Hi Georges,
Thanks for your patch, but I'm not sure I got it correctly. The patch I got
modify a few arguments passed to isend()/irecv()/recv() in
coll_basic_allgather.c. Here is the patch I applied:
Index: ompi/mca/coll/basic/coll_basic_allgather.c
===================================================================
--- ompi/mca/coll/basic/coll_basic_allgather.c (revision 17814)
+++ ompi/mca/coll/basic/coll_basic_allgather.c (working copy)
@@ -149,7 +149,7 @@
}
/* Do a send-recv between the two root procs. to avoid deadlock */
- err = MCA_PML_CALL(isend(sbuf, scount, sdtype, 0,
+ err = MCA_PML_CALL(isend(sbuf, scount, sdtype, root,
MCA_COLL_BASE_TAG_ALLGATHER,
MCA_PML_BASE_SEND_STANDARD,
comm, &reqs[rsize]));
@@ -157,7 +157,7 @@
return err;
}
- err = MCA_PML_CALL(irecv(rbuf, rcount, rdtype, 0,
+ err = MCA_PML_CALL(irecv(rbuf, rcount, rdtype, root,
MCA_COLL_BASE_TAG_ALLGATHER, comm,
&reqs[0]));
if (OMPI_SUCCESS != err) {
@@ -186,14 +186,14 @@
return err;
}
- err = MCA_PML_CALL(isend(rbuf, rsize * rcount, rdtype, 0,
+ err = MCA_PML_CALL(isend(rbuf, rsize * scount, sdtype, root,
MCA_COLL_BASE_TAG_ALLGATHER,
MCA_PML_BASE_SEND_STANDARD, comm, &req));
if (OMPI_SUCCESS != err) {
goto exit;
}
- err = MCA_PML_CALL(recv(tmpbuf, size * scount, sdtype, 0,
+ err = MCA_PML_CALL(recv(tmpbuf, size * rcount, rdtype, root,
MCA_COLL_BASE_TAG_ALLGATHER, comm,
MPI_STATUS_IGNORE));
if (OMPI_SUCCESS != err) {
However with this patch, I still have the problem.
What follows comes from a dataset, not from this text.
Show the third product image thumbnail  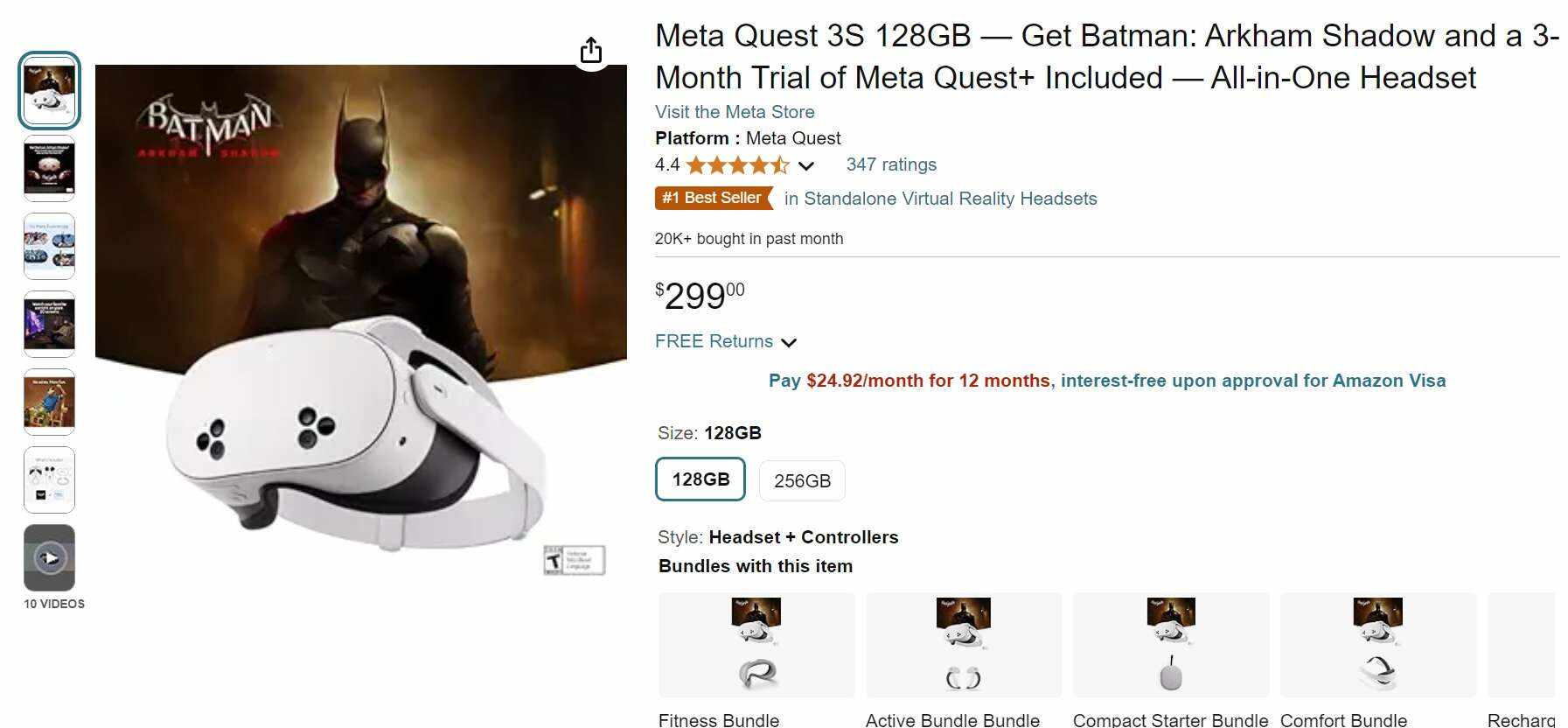tap(50, 246)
Suppose I start the server
with three process and the client with two, the clients prints:
[audet@linux15 dyn_connect]$ mpiexec --universe univ1 -n 2 ./aclient
'0.2.0:2000'
intercomm_flag = 1
intercomm_remote_size = 3
rem_rank_tbl[3] = { 0 1 2}
[linux15:26114] *** An error occurred in MPI_Allgather
[linux15:26114] *** on communicator
[linux15:26114] *** MPI_ERR_TRUNCATE: message truncated
[linux15:26114] *** MPI_ERRORS_ARE_FATAL (goodbye)
mpiexec noticed that job rank 0 with PID 26113 on node linux15 exited on signal
15 (Terminated).
[audet@linux15 dyn_connect]$
and abort. The server on the other side simply hang (as before).
Regards,
Martin